Finding the unitary transformation

Suppose that $\psi$ is a solution to the Schrödinger equation

\[i\hslash \frac{\partial \psi}{\partial t} = \frac{1}{2m}\left(\mathbf{p}-\frac{e}{c}\mathbf{A}(\mathbf{x},t)\right)^2\psi + e\varphi(\mathbf{x},t)\psi,\]

and suppose that there is a unitary transformation $U(\Lambda)$ such that $\psi’ = U(\Lambda)\psi$ satisfies the Schrödinger equation with the transformed potentials:

\[i\hslash \frac{\partial \psi'}{\partial t} = \frac{1}{2m}\left(\mathbf{p}'-\frac{e}{c}\mathbf{A}'(\mathbf{x},t)\right)^2\psi' + e\varphi'(\mathbf{x},t)\psi'.\]

Since $U(\Lambda)$ is unitary, it is a general fact3 that it can be written as \(U(\Lambda) = \exp(iG(\Lambda))\) for some Hermitian $G(\Lambda)$. In general, $G$ is going to be a function only of $\mathbf{x}$ and $t$, since it depends only on $\Lambda$. We want to find $G$.

Let’s split the Schrödinger equation with transformed potentials into little bits. On the left-hand side, we have

\[i\hslash \frac{\partial \psi'}{\partial t} = i\hslash\frac{\partial }{\partial t}(\exp(iG)\psi) = -\hslash\frac{\partial G}{\partial t}\exp(iG)\psi +i\hslash\exp(iG)\frac{\partial \psi}{\partial t}.\]

On the right-hand side, we use the fact that

\[\mathbf{p}U = U\mathbf{p} -i\hslash\nabla U = \exp(iG)\mathbf{p} +\hslash\nabla G \exp(iG),\]

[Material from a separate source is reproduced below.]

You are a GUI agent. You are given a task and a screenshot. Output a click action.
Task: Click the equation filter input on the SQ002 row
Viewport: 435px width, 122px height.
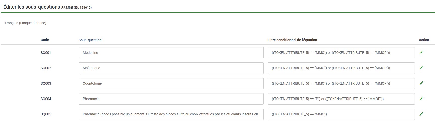(341, 68)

\[\left(\mathbf{p}'-\frac{e}{c}\mathbf{A}'\right)^2\psi' = \left(\mathbf{p}'-\frac{e}{c}\mathbf{A}'\right)^2\exp(iG)\psi = \exp(iG)\left(\mathbf{p}'-\frac{e}{c}\mathbf{A}' +\hslash\nabla G\right)^2\psi.\]

If we write $\mathbf{A}’=\mathbf{A}+\nabla\Lambda$, $\varphi’ = \varphi -\frac{1}{c}\partial_t\Lambda$, and $\mathbf{p’}=\mathbf{p}$, plug everything back in and reorder a little bit, we obtain

\[\exp(iG)\left(i\hslash\frac{\partial \psi}{\partial t}\right) = \exp(iG)\left(\mathbf{p}-\frac{e}{c}\mathbf{A}-\frac{e}{c}\nabla \Lambda + \hslash\nabla G\right)^2\psi +\exp(iG)\varphi\psi + \exp(iG)\left(\hslash\frac{\partial G}{\partial t}-\frac{e}{c}\frac{\partial \Lambda}{\partial t}\right)\psi.\]

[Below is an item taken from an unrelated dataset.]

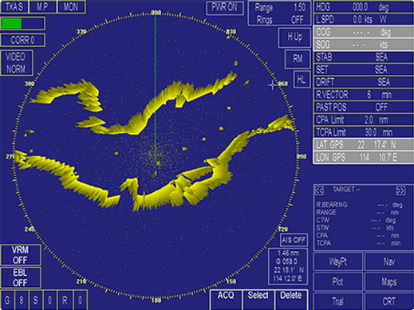
Task: Click the S sea clutter control box
Action: click(x=36, y=300)
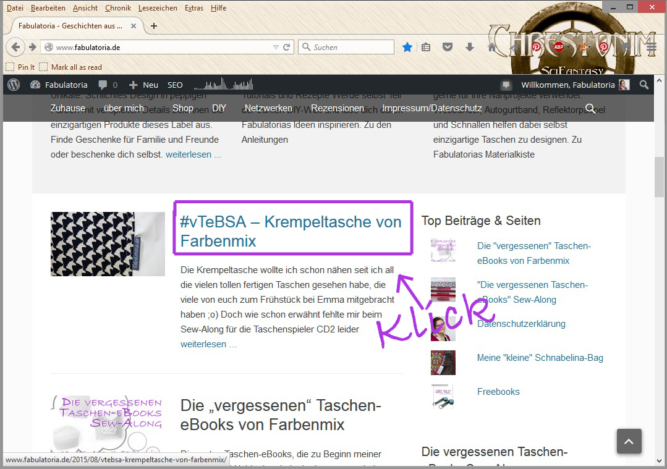The height and width of the screenshot is (469, 667).
Task: Open the WordPress logo admin menu
Action: [x=14, y=85]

This equation looks like the Schrödinger equation for $\psi$, but with an $\exp(iG)$ in front and a bunch of other things that we want to get rid of. We would easily get rid of them if

\[\begin{aligned} \hslash\nabla G &= \frac{e}{c}\nabla\Lambda\\ \hslash\frac{\partial G}{\partial t} &= \frac{e}{c}\frac{\partial \Lambda}{\partial t}.\end{aligned}\]

This is a differential equation for $G$, which has an easy solution4:

\(G = \frac{e}{\hslash c}\Lambda.\) Therefore, if we choose the unitary transformation to be

\(U(\Lambda) = \exp\left(\frac{ie}{\hslash c}\right),\) then $\psi’ = U(\Lambda)\psi$ is a solution to the Schrödinger equation with the potentials $\mathbf{A}’$, $\varphi’$ whenever $\psi$ is a solution to the equation with potentials $\mathbf{A}$, $\varphi$.


  • Landau, L. D. and Lifschitz, E. M. (1977). Quantum Mechanics: Non-relativistic theory. Chapter XV.

  • Sakurai, J.J. and Napolitano, J. (2011). Modern Quantum Mechanics, Second Edition, Section 2.7.

  1. We can obtain $|\left\langle \phi \middle\vert \psi\right\rangle|^2$ as the expectation value of the projection operator $\mathrm{pr}_{\psi}=\vert \psi \rangle\left\langle \psi \right\vert$ in the $\phi$ state. 

  2. This is in stark contrast from the Lagrangian case, where canonical momentum changes as the potentials change. 

  3. See references. This is relatively easy to show in the finite-dimensional case, but quite non-trivial for general Hilbert spaces! 

  4. Which is not unique, but that doesn’t matter.